Fast-Refeeding-Induced Hyperphagia Requires Ghrelin Signaling

GIMENA FERNANDEZ; AGUSTINA CABRAL; NICOLAS DE FRANCESCO; GUADALUPUE GARCIA-ROMERO; ENRIQUE PORTIANSKI; MIRTA REYNALDO; MARIO PERELLO

Congreso; XXX Congreso Anual de la Sociedad Argentina de Investigación en Neurociencia; 2015

Animals refed after fasting display a robust hyperphagia, which aims at restoring the energy balance. Interestingly, hyperphagia persists even after animals have reached their energy needs if fasting is severe. The mechanism regulating the magnitude of the compensatory events of hyperphagia are currently unclear.

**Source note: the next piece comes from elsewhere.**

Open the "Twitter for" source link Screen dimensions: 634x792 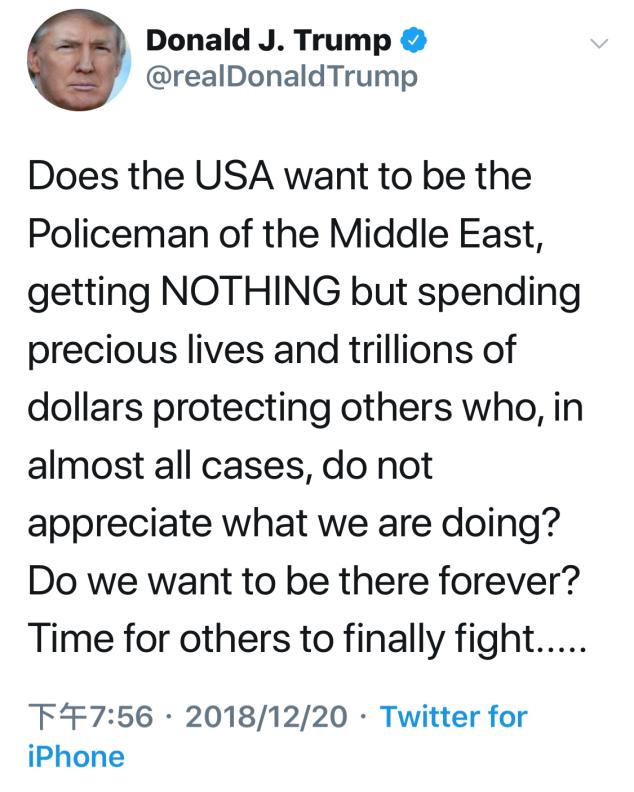pos(454,716)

Here, we tested the long-term eating behavior of mice exposed to a fast-refeed paradigm and also analyzed the dynamic of the ghrelin system -the only known hormone able to increase food intake- under these circumstances. In addition, we tested the eating behavior after fast-refeeding in mice lacking the ghrelin receptor. We found that previously fasted wild-type mice display a significant increase of the total food intake that continues for 4 days after refeeding. Fasting increases both ghrelin plasma levels and the ghrelin binding in some, but not all, hypothalamic nuclei. This binding was particularly increased at the GABAergic terminals within the hypothalamic arcuate nucleus. Notably, ghrelin binding and sensitivity to exogenous ghrelin administration remained increased even after 4 days of refeeding. In contrast, ghrelin receptor deficient mice exposed to a fast-refeed paradigm failed to increase the total food intake after refeeding. We conclude that ghrelin signaling in GABAergic terminals increases under fasting and that this readjustment of the ghrelin system is involved in the fast-refeeding-induced hyperphagia.